Work request:
Put the lines from the start of the records through the line containing "Looking at the", inclusive, into a Markdown table with the columns Row and Line, numbering each line and skipping blank lines. Leave the pictures out of the table.

Data under study: Begin

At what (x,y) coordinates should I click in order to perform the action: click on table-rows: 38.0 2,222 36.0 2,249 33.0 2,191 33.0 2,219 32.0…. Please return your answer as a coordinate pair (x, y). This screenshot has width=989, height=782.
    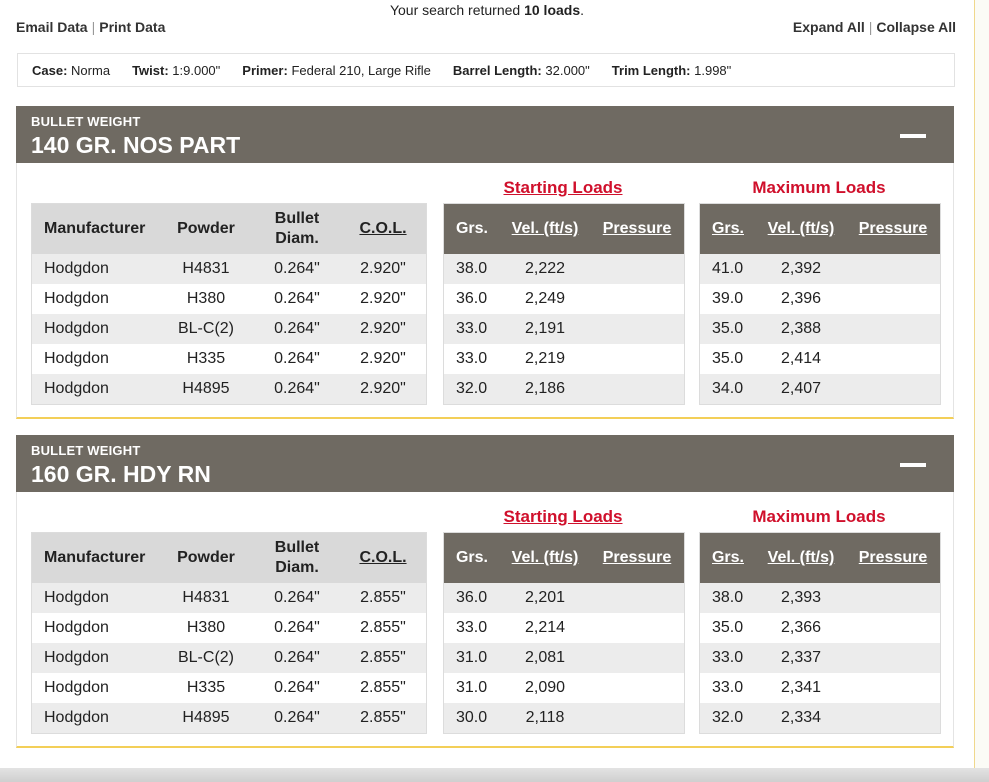
    Looking at the image, I should click on (564, 329).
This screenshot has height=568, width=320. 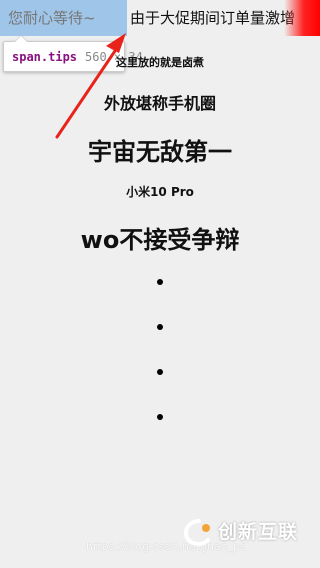 What do you see at coordinates (160, 240) in the screenshot?
I see `text-line-5: wo不接受争辩` at bounding box center [160, 240].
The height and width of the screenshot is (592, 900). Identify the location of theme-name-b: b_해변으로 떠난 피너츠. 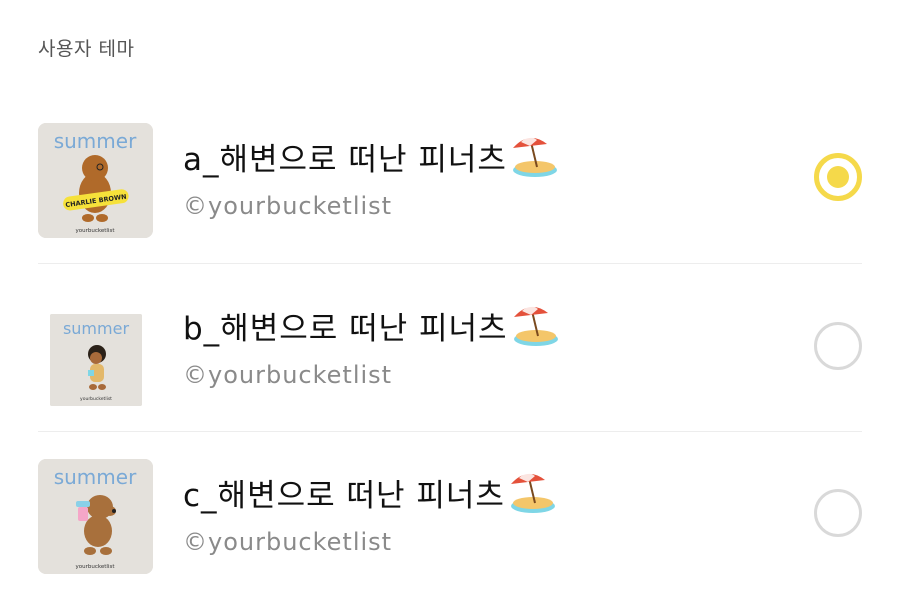
(372, 325).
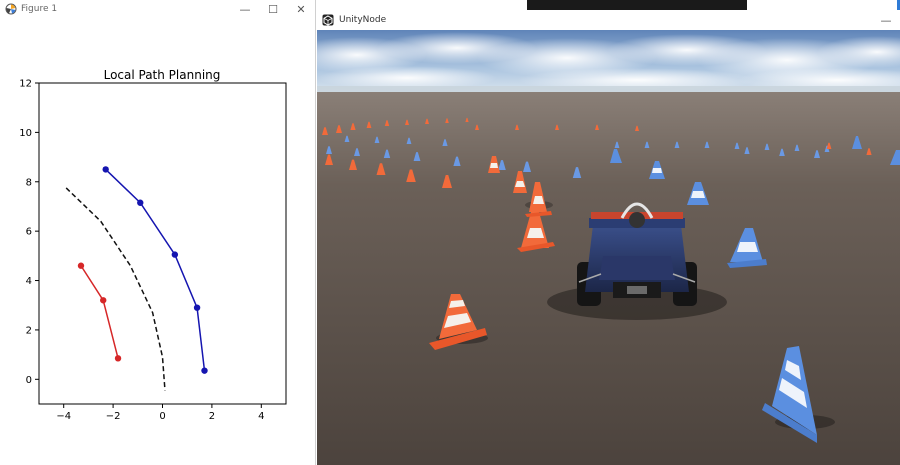 The width and height of the screenshot is (900, 465). I want to click on x-tick-label: −4, so click(64, 416).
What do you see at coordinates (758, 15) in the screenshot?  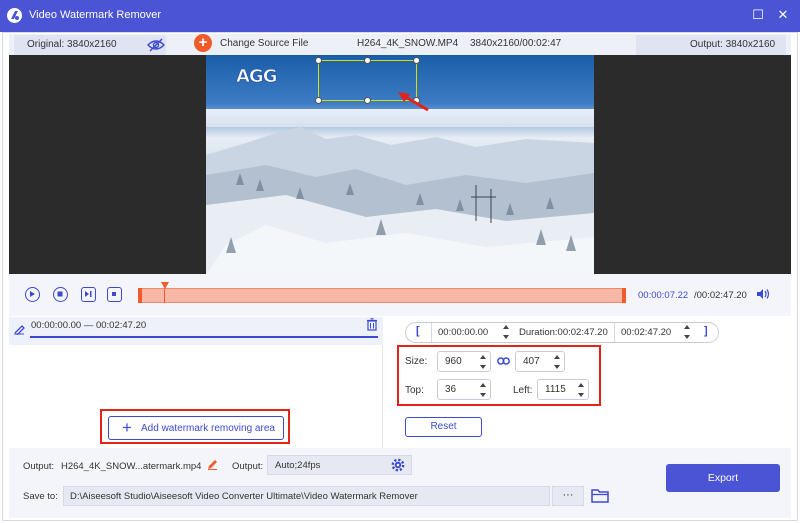 I see `maximize-button: ☐` at bounding box center [758, 15].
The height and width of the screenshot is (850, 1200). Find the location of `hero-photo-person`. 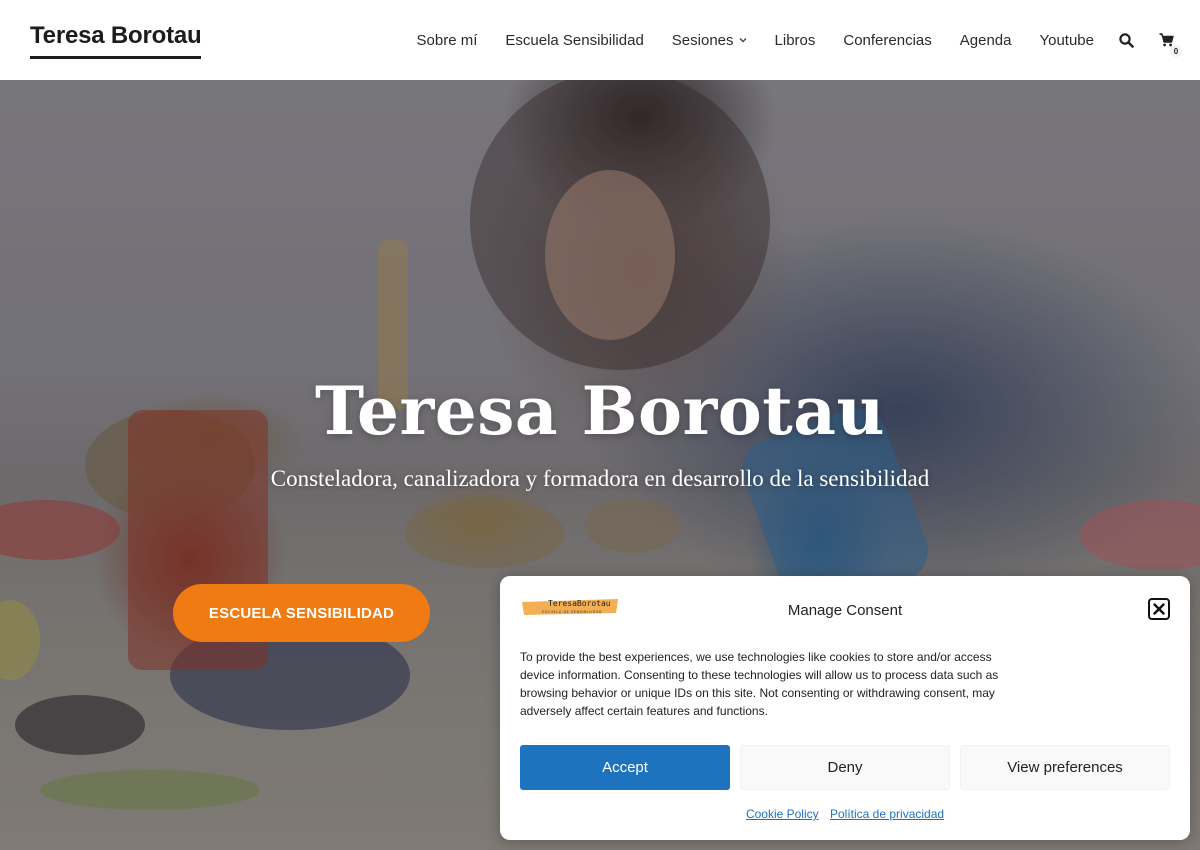

hero-photo-person is located at coordinates (620, 225).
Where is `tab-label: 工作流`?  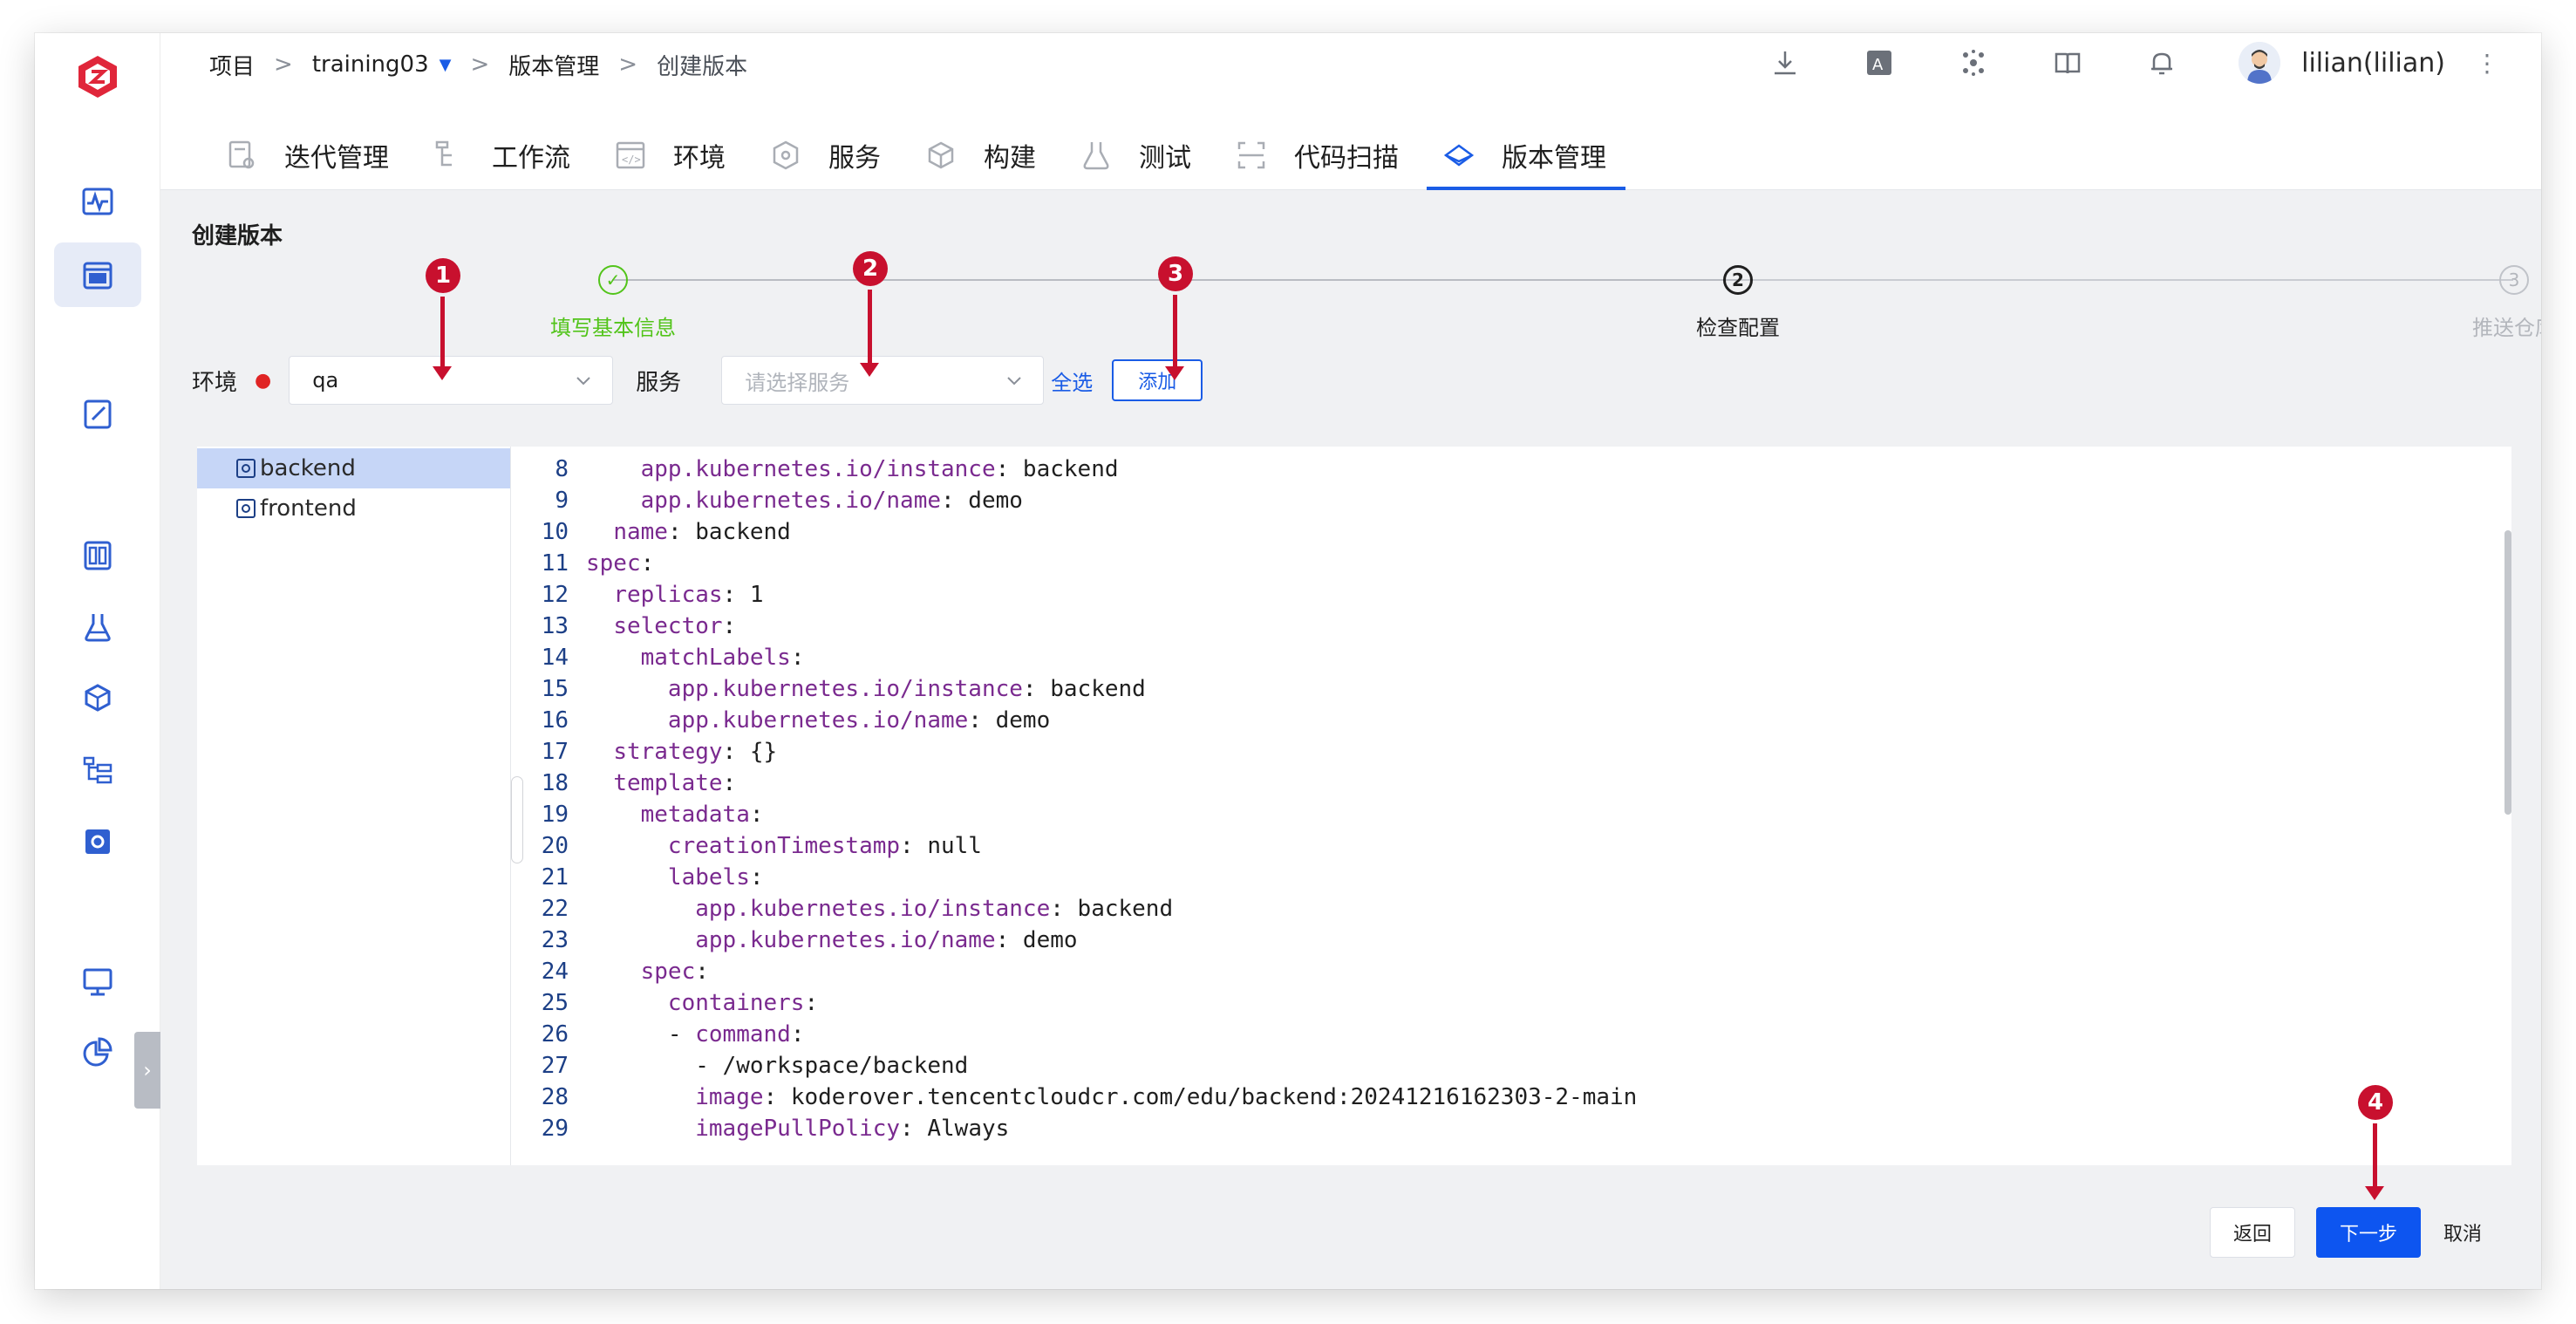 tab-label: 工作流 is located at coordinates (531, 158).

Data under study: End

Answer space:
| Row | Line |
|---|---|
| 1 | At what (x,y) coordinates should I click in order to perform the action: click on table-rows: 38.0 2,222 36.0 2,249 33.0 2,191 33.0 2,219 32.0…. Please return your answer as a coordinate pair (x, y). This screenshot has width=989, height=782. |
| 2 |     Looking at the image, I should click on (564, 329). |